Work to be completed: If a record holds a picture, leave the picture out; return everything else exactly.
Data for review START
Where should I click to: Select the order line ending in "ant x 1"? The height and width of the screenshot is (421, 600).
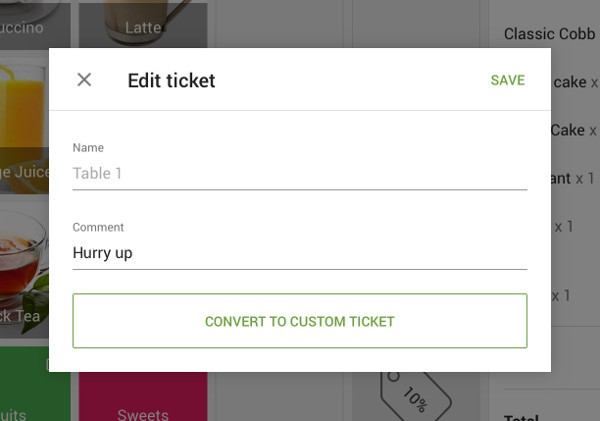click(576, 178)
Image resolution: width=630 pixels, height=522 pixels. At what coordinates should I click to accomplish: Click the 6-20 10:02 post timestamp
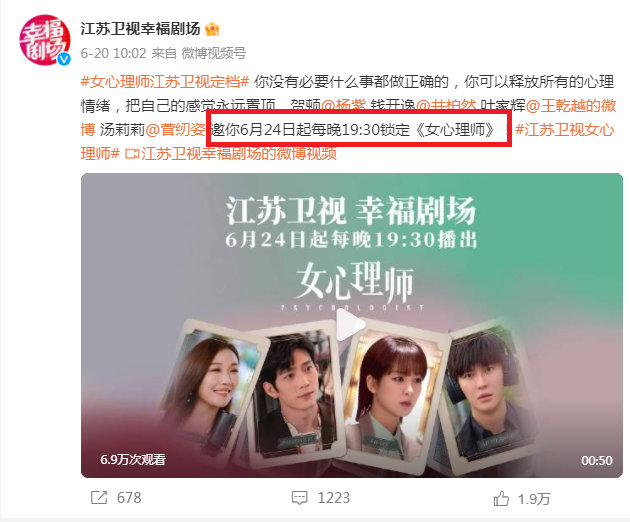pos(113,53)
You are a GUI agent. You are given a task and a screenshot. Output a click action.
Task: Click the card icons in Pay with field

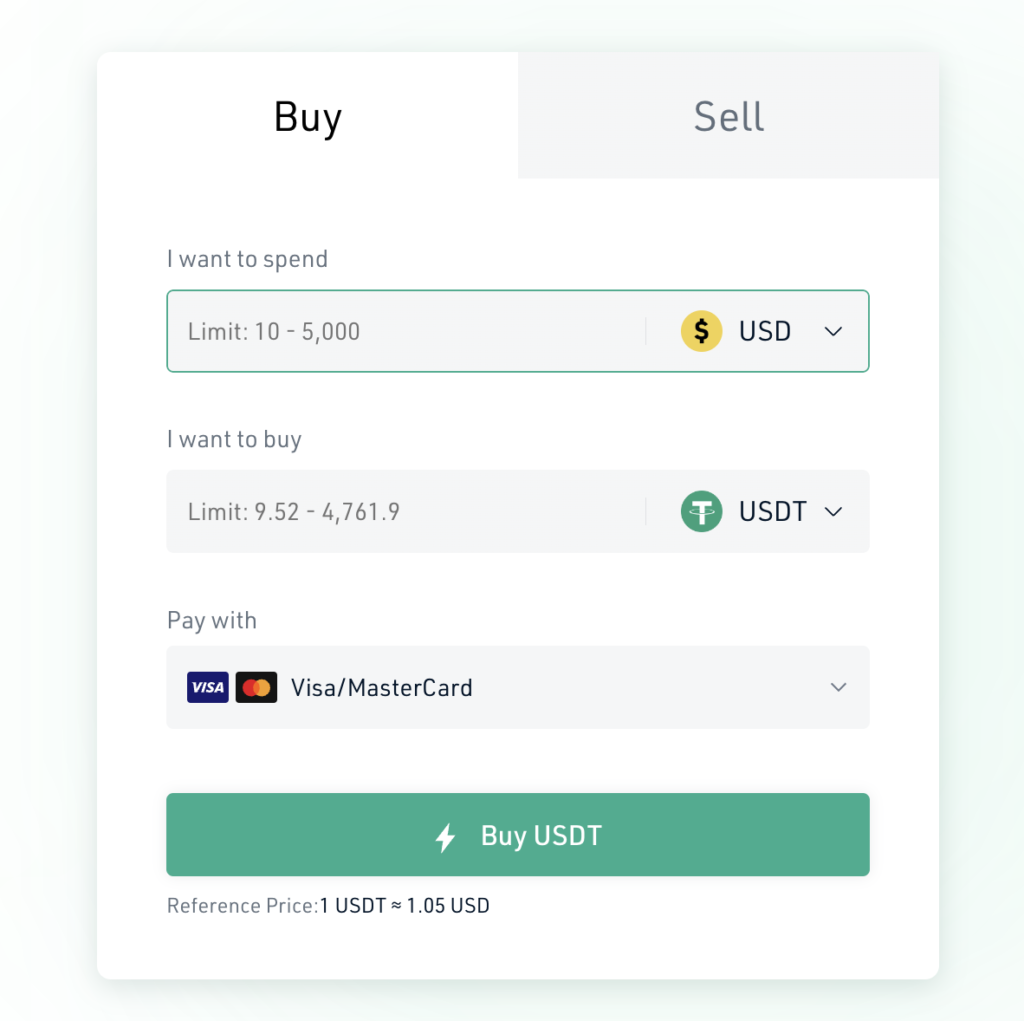[x=231, y=687]
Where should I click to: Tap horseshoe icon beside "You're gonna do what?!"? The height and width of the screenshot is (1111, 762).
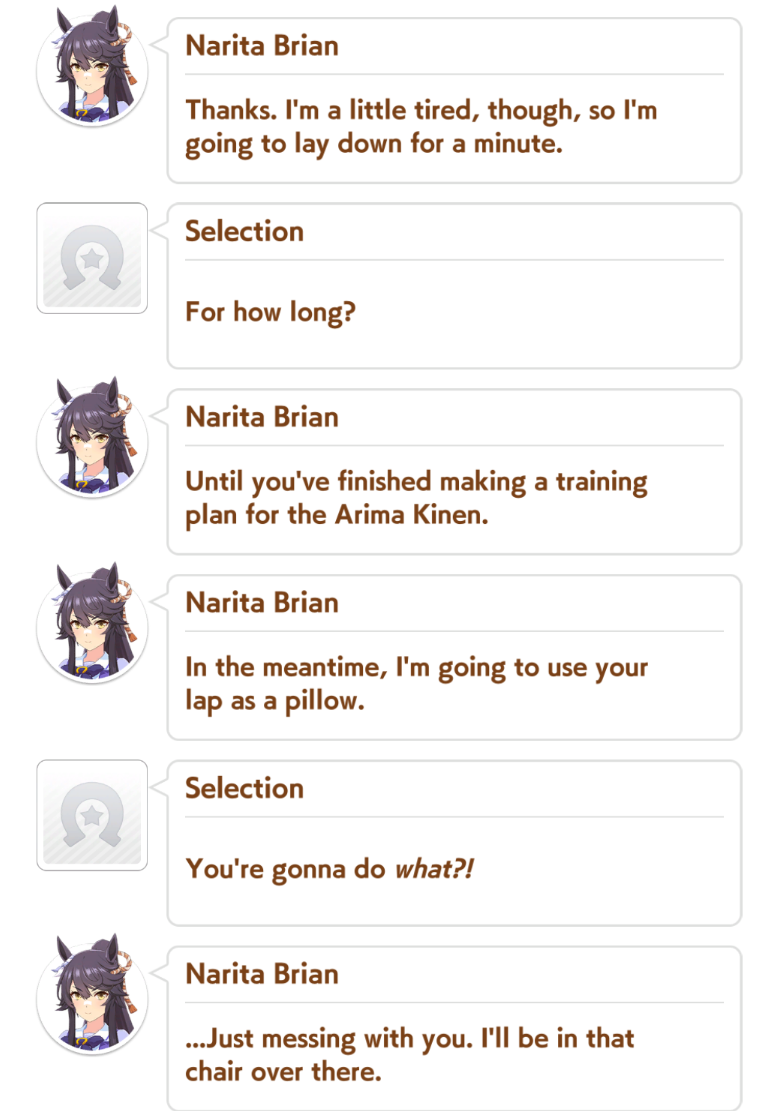tap(92, 815)
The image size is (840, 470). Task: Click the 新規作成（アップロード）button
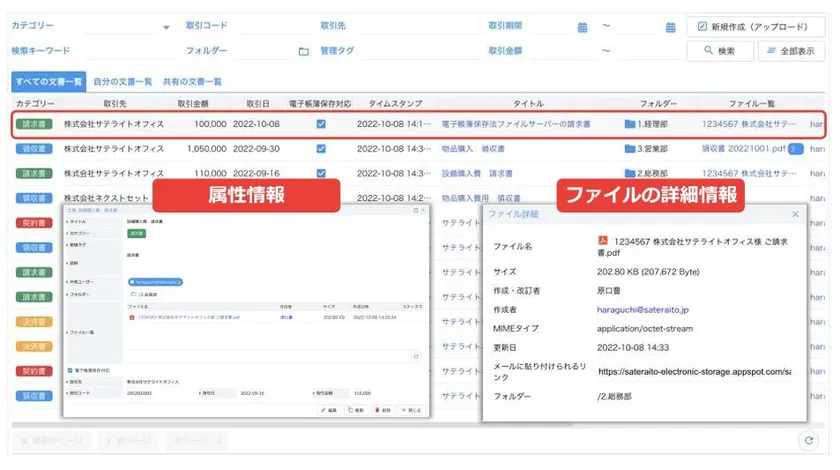pyautogui.click(x=755, y=26)
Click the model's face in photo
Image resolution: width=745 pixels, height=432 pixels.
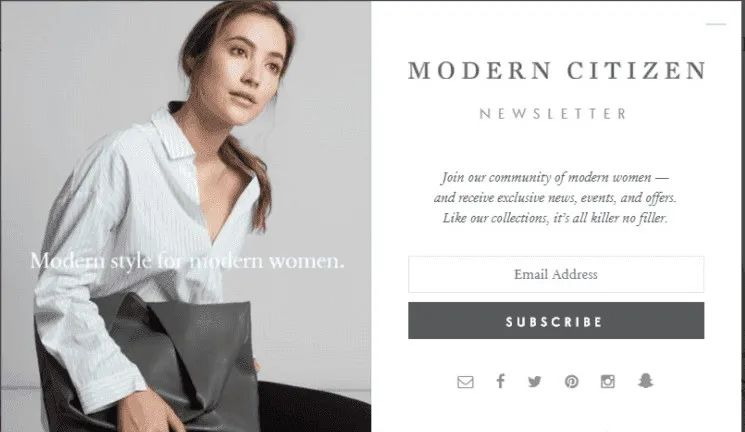pos(249,69)
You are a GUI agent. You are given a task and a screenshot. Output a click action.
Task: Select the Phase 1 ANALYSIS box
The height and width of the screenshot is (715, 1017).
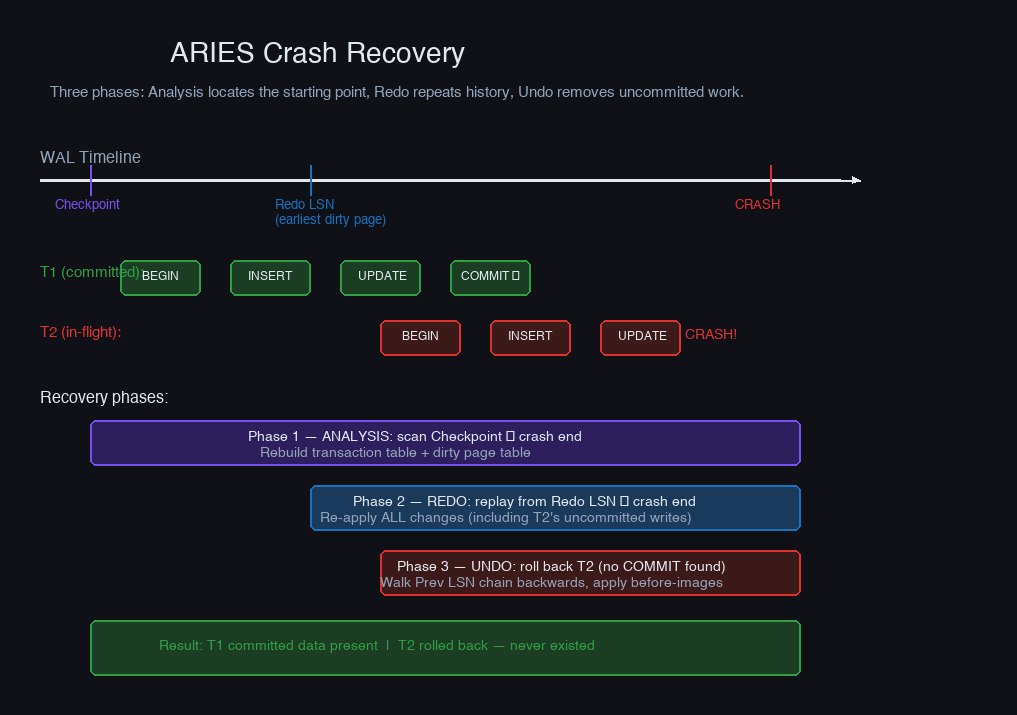[445, 443]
Data for review END
Answer to this task:
Where should I click to: Select the order line ending in "ant x 1"? The height and width of the screenshot is (421, 600).
click(576, 178)
Image resolution: width=630 pixels, height=522 pixels. At what coordinates should I click to accomplish: Click the 6-20 10:02 post timestamp
pos(113,53)
You are a GUI agent. You are given a task and a screenshot. Output a click action.
Task: Click the card icons in Pay with field

[x=231, y=687]
Where should I click to: Tap horseshoe icon beside "You're gonna do what?!"? The height and width of the screenshot is (1111, 762).
tap(92, 815)
The image size is (840, 470). Task: Click the 新規作成（アップロード）button
pyautogui.click(x=755, y=26)
Click the model's face in photo
Image resolution: width=745 pixels, height=432 pixels.
pos(249,69)
You are a GUI agent. You are given a task and a screenshot. Output a click action.
Task: Select the Phase 1 ANALYSIS box
The height and width of the screenshot is (715, 1017).
[445, 443]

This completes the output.